Set tasks
A – List every percentage figure given in the article on Canada's housing prices below.
B – Continue the article on Canada's housing prices below from its last sentence.

Extract
The Guardian (USA)

Spiraling housing prices are an ‘intergener­ational injustice’, says Canada’s deputy PM

- Leyland Cecco in Toronto

Canada’s finance minister has described the country’s out-of-control housing prices as an “intergener­ational injustice”, as political leaders struggle to rein in a spiralling affordabil­ity crisis.

Chrystia Freeland, who also serves as Canada’s deputy prime minister, said the issue is her top domestic concern.

“We had a better shot at buying a home and starting a family than young people today, and we cannot have a Canada where the rising generation is shut out of the dream of home ownership,” she told reporters Monday, calling the current situation a “shock”.

Canada has the largest gap between incomes and house prices in the G7, according to the OECD, and two of its large cities, Vancouver and Toronto, often appear in rankings of global real estate bubbles.

In February, the country recorded its highest ever average selling price for a house, C$816,720 (US$647,340 or £497,101), with prices up 20% over the last year. The province of Nova Scotia had the largest increase of any region, with house prices leaping 35% since last year. The city of Kingston, Ontario, recorded the highest increase, with prices jumping 44%.

Source excerpt
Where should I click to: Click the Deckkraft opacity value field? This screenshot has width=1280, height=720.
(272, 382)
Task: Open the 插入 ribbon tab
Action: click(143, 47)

Exercise responses
A – 20%, 35%, 44%

B –
Politician­s and economists have increasing­ly grown worried that such increases aren’t sustainabl­e, but experts say there are no quick fixes to the crisis, which has been driven in part by low interest rates, market speculatio­n and a shortage of new housing.

The Liberal government budget announced last week implemente­d a twoyear ban on foreign house purchases in an effort to tame runaway prices. It also promised to invest C$10.14bn in housing and said it will accelerate the pace at which new houses are built, with Freeland blaming low housing stock as a prominent driver of price increases.

“We cannot have the fastest growing population in the G7 without also having the fastest growing housing stock,” she said.

Elected officials have increasing­ly made housing affordabil­ity the central focus of their re-election campaigns. Ontario premier Doug Ford, who faces voters in June, has blamed cities for slow zoning processes, arguing delays drive up costs.

“Believe it or not, folks, sometimes when [developers] apply for a permit, it can take four to six years,” he said late last year. “Where in North America does it take four to six years?”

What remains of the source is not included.